Pittsburgh Symphony Orchestra
Rafael Frühbeck de Burgos, conductor
Shai Wosner, piano
Friday, March 8, 2013, 8 pm
Wolfgang Amadé Mozart: Serenade No. 6 in D major for Two Small Orchestras, K. 239, “Serenata notturna”
Wolfgang Amadé Mozart: Concerto No. 15 in B flat major for Piano and Orchestra, K. 450
Béla Bartók: Concerto for Orchestra
I was very excited to return to Heinz Hall on Friday evening (after having lunch there on Thursday!) to hear the Pittsburgh Symphony, because if there’s one thing I love, besides McDoc and chocolate, it’s the music of Béla Bartók. I wish there were a searchlight that would light up and guide me anytime Bartòk’s music was being performed, kind of like the Bat Signal… a Béla Signal!
I knew I’d have to wait for the second half of the concert to hear Bartók’s Concerto for Orchestra — one of my favorite pieces of his. But I didn’t mind; the first half featured two works by Mozart, and he’s no slouch either. Still, I was taking poor Wolfgang a little bit for granted as McDoc and I made our way through the lobby. “Serenade this, piano concerto that… whatever,” I thought.
Silly Miss Music Nerd!
Mozart’s Serenade No. 6 in D major for Two Small Orchestras, K. 239, “Serenata notturna,” was not only charming and delightful to hear, it was also fun to watch. The smaller of the two small orchestras is actually a group of four soloists: two violins, viola and double bass, and the players made a semi-circle around the conductor’s podium as if around a campfire. Or a water-cooler. Or maybe a chocolate fondue fountain. Mmm…
Anyway, they were clearly having a good time, especially the first violinist and the violist, who were frequently paired in the music’s texture. At one point it occurred to me that I was hearing the classical music equivalent of a Fred Astaire-Ginger Rogers dance routine.

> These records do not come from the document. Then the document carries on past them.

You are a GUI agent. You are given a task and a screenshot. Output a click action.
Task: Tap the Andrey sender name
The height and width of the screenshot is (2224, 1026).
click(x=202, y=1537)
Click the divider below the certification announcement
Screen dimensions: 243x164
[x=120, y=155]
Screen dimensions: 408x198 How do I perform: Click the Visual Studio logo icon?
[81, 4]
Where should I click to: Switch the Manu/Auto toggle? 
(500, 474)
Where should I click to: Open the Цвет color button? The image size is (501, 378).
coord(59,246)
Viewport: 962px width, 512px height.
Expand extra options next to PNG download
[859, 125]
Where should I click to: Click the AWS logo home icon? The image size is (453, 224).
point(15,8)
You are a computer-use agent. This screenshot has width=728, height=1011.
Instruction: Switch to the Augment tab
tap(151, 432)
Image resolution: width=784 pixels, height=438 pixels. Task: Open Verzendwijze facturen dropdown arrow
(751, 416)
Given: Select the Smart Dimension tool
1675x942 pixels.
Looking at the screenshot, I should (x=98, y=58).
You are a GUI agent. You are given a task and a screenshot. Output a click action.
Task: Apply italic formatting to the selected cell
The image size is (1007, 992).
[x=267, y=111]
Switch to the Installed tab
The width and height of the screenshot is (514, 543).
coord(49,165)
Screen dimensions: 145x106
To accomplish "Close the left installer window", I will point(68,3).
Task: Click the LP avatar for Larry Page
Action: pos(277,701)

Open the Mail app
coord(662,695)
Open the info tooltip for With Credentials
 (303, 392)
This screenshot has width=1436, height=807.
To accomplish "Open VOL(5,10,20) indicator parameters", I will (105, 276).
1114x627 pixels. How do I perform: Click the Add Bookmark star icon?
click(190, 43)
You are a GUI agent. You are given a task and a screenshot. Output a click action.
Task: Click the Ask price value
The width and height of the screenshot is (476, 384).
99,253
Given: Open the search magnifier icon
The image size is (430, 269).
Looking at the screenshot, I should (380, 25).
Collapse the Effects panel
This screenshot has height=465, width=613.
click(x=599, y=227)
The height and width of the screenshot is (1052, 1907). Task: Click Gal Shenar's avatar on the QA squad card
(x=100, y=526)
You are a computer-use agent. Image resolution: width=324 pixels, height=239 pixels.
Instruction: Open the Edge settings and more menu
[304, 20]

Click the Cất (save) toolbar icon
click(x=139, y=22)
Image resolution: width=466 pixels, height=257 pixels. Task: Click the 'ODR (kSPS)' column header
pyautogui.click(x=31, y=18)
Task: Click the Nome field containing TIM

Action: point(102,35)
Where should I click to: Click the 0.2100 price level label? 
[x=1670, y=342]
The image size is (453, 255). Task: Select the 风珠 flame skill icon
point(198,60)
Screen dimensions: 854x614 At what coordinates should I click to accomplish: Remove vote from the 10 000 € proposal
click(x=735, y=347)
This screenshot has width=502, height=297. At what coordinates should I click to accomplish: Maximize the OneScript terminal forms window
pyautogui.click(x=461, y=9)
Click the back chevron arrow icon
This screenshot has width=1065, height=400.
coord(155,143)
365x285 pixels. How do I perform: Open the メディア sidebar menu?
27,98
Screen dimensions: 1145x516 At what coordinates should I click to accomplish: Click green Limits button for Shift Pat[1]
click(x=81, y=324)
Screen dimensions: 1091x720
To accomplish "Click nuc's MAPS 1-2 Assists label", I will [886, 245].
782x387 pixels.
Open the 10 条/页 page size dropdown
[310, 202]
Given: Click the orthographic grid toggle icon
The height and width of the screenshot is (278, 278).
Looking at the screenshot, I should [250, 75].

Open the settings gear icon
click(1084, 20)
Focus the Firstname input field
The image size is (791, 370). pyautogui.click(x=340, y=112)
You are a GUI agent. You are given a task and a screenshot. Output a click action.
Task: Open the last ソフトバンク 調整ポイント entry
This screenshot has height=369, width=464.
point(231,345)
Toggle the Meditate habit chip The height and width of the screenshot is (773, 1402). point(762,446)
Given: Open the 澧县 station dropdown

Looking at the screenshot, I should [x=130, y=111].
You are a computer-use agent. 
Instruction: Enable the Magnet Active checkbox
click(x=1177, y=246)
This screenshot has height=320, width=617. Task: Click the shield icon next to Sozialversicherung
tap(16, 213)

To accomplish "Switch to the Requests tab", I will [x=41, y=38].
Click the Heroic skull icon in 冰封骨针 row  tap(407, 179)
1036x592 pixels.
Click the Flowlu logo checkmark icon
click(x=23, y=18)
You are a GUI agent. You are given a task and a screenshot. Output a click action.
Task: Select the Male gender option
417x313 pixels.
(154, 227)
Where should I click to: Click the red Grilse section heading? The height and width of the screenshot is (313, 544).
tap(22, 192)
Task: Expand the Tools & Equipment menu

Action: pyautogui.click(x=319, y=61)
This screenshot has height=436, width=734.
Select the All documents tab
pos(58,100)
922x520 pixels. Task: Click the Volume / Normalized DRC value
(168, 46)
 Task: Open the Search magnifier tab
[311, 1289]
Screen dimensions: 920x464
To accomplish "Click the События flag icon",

Here is a playlist with the Serenade’s three movements:
The Concerto No. 15 in B flat major for Piano and Orchestra, K. 450 was equally delightful, adding pianist Shai Wosner‘s graceful playing into the mix. I especially loved the second movement, with its surprisingly short orchestral introduction to the solo piano opening, and its sweet ending with piano and orchestra together. From the way Mr. Wosner moved a bit during the orchestral breaks, you could tell that he has also conducted concerto performances from the keyboard.
Speaking of conductors, Rafael Frühbeck de Burgos was a treat to watch. He’s the kind of conductor who eschews large bombastic movements in favor of efficient, understated gestures. Sometimes he would simply point, as if to say, “You, and you, and you over there!” And the orchestra responded smartly.
Here’s a playlist of the piano concerto:
After intermission, it was time for the big guns. One of the really cool things about the Concerto for Orchestra is the way it gives all the instruments of the orchestra a turn in the spotlight. The second movement opens very sparsely, with snare drum and a pair of bassoons, followed by oboes and clarinets in turn. And the third movement begins with a timpani-double bass pairing, soon joined by a plaintive, desolate oboe repeating a single note while clarinet, flute and harp shiver in the background.
The first movement starts out starkly too, with an ascending perfect 4th theme in the double basses (decades before Star Trek made that interval iconic!). Then the instruments gradually accumulate as a low, menacing phrase repeats with increasing speed. It’s menacing because it outlines the interval of a tritone: the devil in music! It makes your hair stand on end — in a good way. That’s what I came here for, baby!